Jacob swallowed. “I do, I’m afraid.”

“I only wish it had,” the man said. “Our sacrifice was deemed unfit, though it burned ever so brightly.

“One of my friends could only speak in screeched obscenities – such things as even the sailors at the docks would blush to hear. The other could hear nothing but screaming. Eternal, endless screaming.”

Munro, Jacob noticed, was bowing his head, almost as if praying.

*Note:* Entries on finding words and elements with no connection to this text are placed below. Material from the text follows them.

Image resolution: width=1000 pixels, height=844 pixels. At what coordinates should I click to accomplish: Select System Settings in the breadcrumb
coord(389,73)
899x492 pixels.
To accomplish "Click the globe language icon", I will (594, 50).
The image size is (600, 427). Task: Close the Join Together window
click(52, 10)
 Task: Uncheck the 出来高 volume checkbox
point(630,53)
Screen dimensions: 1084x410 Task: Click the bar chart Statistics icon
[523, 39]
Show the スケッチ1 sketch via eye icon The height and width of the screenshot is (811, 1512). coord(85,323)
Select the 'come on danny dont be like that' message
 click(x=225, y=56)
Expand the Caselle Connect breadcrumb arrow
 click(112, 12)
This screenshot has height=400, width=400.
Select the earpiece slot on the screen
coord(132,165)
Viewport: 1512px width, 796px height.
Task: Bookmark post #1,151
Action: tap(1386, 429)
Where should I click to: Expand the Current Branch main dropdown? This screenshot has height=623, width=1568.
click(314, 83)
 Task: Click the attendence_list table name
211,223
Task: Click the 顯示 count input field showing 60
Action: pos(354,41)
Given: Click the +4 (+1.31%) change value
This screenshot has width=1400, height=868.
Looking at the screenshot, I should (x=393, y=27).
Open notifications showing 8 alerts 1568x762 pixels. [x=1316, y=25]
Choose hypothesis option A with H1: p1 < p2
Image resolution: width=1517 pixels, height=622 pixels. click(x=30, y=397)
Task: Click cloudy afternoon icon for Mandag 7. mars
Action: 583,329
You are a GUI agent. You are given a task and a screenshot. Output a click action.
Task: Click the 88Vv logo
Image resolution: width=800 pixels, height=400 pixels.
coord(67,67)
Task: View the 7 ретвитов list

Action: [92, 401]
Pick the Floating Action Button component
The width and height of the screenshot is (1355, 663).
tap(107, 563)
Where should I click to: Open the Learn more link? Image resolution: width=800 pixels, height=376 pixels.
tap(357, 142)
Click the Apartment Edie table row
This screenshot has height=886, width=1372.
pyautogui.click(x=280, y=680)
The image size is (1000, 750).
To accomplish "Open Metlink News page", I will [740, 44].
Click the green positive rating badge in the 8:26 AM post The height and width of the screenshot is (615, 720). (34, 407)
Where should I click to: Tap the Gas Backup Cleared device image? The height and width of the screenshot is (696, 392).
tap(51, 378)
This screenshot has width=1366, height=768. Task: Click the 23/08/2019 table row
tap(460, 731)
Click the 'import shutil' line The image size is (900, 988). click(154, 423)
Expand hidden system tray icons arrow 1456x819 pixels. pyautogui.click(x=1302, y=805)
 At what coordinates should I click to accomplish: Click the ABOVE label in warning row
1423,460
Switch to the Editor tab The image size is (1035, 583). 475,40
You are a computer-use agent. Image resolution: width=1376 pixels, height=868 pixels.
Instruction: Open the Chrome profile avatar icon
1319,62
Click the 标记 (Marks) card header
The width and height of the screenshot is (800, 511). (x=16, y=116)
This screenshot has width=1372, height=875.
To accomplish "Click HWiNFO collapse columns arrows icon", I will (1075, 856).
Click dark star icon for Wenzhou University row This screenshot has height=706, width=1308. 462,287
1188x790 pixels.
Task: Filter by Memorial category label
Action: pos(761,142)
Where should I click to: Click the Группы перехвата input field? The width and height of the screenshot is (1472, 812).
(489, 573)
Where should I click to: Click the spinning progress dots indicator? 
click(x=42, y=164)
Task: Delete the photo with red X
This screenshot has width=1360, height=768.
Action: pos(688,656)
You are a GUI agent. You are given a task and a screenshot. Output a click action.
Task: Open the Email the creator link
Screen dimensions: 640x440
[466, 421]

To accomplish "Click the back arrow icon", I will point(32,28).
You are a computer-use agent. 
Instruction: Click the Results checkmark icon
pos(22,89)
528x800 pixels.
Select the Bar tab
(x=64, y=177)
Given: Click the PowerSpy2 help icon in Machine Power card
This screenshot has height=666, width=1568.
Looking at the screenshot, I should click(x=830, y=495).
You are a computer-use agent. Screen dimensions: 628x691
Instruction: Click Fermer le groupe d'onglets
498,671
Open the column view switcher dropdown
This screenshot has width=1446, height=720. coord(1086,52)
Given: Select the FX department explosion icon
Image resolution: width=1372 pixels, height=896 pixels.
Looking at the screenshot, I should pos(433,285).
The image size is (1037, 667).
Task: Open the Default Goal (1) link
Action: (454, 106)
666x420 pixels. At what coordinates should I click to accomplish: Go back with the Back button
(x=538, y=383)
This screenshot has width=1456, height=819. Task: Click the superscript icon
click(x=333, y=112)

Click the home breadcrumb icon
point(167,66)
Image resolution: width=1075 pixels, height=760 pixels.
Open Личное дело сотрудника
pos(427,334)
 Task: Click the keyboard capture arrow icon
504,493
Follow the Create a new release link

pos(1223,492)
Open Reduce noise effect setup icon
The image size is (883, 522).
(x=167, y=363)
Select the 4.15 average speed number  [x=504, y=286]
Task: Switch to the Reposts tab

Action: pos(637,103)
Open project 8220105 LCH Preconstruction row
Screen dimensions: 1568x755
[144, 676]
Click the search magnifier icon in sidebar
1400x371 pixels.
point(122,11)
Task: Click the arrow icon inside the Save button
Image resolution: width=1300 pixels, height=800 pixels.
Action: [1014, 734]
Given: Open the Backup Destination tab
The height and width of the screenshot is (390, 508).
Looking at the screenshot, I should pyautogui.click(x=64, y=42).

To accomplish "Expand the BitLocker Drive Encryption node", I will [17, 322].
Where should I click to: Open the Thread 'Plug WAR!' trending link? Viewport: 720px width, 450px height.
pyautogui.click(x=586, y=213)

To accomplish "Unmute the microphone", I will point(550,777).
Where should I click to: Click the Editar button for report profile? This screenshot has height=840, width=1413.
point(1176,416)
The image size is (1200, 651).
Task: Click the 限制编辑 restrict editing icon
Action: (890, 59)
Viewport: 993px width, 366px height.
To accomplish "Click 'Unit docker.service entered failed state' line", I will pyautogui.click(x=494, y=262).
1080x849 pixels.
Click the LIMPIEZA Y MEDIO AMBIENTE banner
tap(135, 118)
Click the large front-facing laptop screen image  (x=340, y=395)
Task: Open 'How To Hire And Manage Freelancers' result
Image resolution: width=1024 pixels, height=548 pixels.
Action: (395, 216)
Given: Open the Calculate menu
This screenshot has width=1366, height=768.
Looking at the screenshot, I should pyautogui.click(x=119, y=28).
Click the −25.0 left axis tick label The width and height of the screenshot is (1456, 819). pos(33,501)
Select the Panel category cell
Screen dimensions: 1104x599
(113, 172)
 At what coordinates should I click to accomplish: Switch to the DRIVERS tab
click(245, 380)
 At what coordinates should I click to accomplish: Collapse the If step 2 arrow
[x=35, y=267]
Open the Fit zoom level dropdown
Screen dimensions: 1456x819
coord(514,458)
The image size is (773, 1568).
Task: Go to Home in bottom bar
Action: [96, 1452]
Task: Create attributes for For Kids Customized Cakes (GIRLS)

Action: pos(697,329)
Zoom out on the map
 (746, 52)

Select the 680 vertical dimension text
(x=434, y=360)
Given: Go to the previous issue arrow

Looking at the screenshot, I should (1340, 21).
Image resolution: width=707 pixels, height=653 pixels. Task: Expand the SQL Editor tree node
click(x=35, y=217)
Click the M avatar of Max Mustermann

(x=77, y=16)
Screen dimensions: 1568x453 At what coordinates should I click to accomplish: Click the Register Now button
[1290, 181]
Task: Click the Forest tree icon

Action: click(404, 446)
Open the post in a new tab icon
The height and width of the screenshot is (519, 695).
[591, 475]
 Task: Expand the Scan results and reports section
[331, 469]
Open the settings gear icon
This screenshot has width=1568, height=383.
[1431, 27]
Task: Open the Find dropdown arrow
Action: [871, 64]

“As for me,” the old man continued. “I could only see the worst. Every person sneered at me, exposed themselves to me. They were hallucinations, I knew, but harsh ones. I could not read. Words jumbled on the page in front of me, contorting into expressions of filth. The walls ran with blood or vomit or mucus – everywhere I looked I saw only the worst things possible.”

The old man took off his glasses, revealing empty eye sockets. He held up one hand, nerves and sinews taut, turned the fingers towards his face and hissed, dragging the fingers down his cheeks.

Jacob gulped.

“The pain,” the old man said, “was intolerable. The suffering endless. But the relief undeniable.”

They sat in silence for a while.

The old man chuckled.

“Off you go then,” he said. “Don’t let me keep you. You’ve had your lesson, no doubt. But keep an eye on this one.”

“On Mr Munro?” Jacob asked.

The old man smiled. Munro looked up.

“It took me twenty two years to translate the book fully,” he said. “Enough that I could understand what had happened, anyway. I had no chance of reversing things by now, of course, but I did what I could.”

“You did nothing,” the old man said. “That was all you could do, of course, for there was nothing to be done.”

“I did what I could, father,” Munro replied. “That’s all.”

“And now you run our shop.”

“Yes.”

“The shop we founded together.”

“Yes.”

Jacob was nonplussed. Munro seemed crushed.

“You haven’t told him, have you?”

“Told me what?” Jacob asked.

Munro silently handed Jacob a business card.

“E Munro and son,” it read. “Established 1807.”